Give back the full set of entries that follows, exactly as written.

[[ Records provided open ]]

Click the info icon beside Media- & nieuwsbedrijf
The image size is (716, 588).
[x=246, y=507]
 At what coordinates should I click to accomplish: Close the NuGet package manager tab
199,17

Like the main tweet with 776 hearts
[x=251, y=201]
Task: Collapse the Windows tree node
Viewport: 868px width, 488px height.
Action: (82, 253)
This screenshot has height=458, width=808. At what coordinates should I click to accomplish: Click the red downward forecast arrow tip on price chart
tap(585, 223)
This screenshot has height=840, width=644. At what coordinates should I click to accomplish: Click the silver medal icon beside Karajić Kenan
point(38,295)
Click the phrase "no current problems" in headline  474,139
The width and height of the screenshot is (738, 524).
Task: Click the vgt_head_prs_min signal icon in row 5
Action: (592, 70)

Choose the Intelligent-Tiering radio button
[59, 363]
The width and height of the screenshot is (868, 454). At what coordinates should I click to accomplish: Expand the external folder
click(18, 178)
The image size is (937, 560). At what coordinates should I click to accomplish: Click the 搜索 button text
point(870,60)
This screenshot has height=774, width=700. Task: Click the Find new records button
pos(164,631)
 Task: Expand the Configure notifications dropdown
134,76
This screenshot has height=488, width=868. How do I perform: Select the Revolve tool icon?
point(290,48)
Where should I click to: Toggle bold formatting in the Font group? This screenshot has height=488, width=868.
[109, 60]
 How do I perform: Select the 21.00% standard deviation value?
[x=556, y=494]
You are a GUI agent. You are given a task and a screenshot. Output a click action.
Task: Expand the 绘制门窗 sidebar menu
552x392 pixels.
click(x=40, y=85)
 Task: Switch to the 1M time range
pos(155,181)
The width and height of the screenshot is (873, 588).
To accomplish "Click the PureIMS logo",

[[ Records provided closed ]]

Final answer:
Click the info icon beside Media- & nieuwsbedrijf
The image size is (716, 588).
[x=246, y=507]
 At what coordinates should I click to accomplish: Close the NuGet package manager tab
199,17

Like the main tweet with 776 hearts
[x=251, y=201]
Task: Collapse the Windows tree node
Viewport: 868px width, 488px height.
Action: (82, 253)
This screenshot has height=458, width=808. At what coordinates should I click to accomplish: Click the red downward forecast arrow tip on price chart
tap(585, 223)
This screenshot has height=840, width=644. At what coordinates should I click to accomplish: Click the silver medal icon beside Karajić Kenan
point(38,295)
Click the phrase "no current problems" in headline  474,139
The width and height of the screenshot is (738, 524).
Task: Click the vgt_head_prs_min signal icon in row 5
Action: (592, 70)

Choose the Intelligent-Tiering radio button
[59, 363]
The width and height of the screenshot is (868, 454). At what coordinates should I click to accomplish: Expand the external folder
click(18, 178)
The image size is (937, 560). At what coordinates should I click to accomplish: Click the 搜索 button text
point(870,60)
This screenshot has height=774, width=700. Task: Click the Find new records button
pos(164,631)
 Task: Expand the Configure notifications dropdown
134,76
This screenshot has height=488, width=868. How do I perform: Select the Revolve tool icon?
point(290,48)
Where should I click to: Toggle bold formatting in the Font group? This screenshot has height=488, width=868.
[109, 60]
 How do I perform: Select the 21.00% standard deviation value?
[x=556, y=494]
You are a GUI agent. You are given a task and a screenshot. Output a click action.
Task: Expand the 绘制门窗 sidebar menu
552x392 pixels.
click(x=40, y=85)
 Task: Switch to the 1M time range
pos(155,181)
The width and height of the screenshot is (873, 588).
To accomplish "Click the PureIMS logo",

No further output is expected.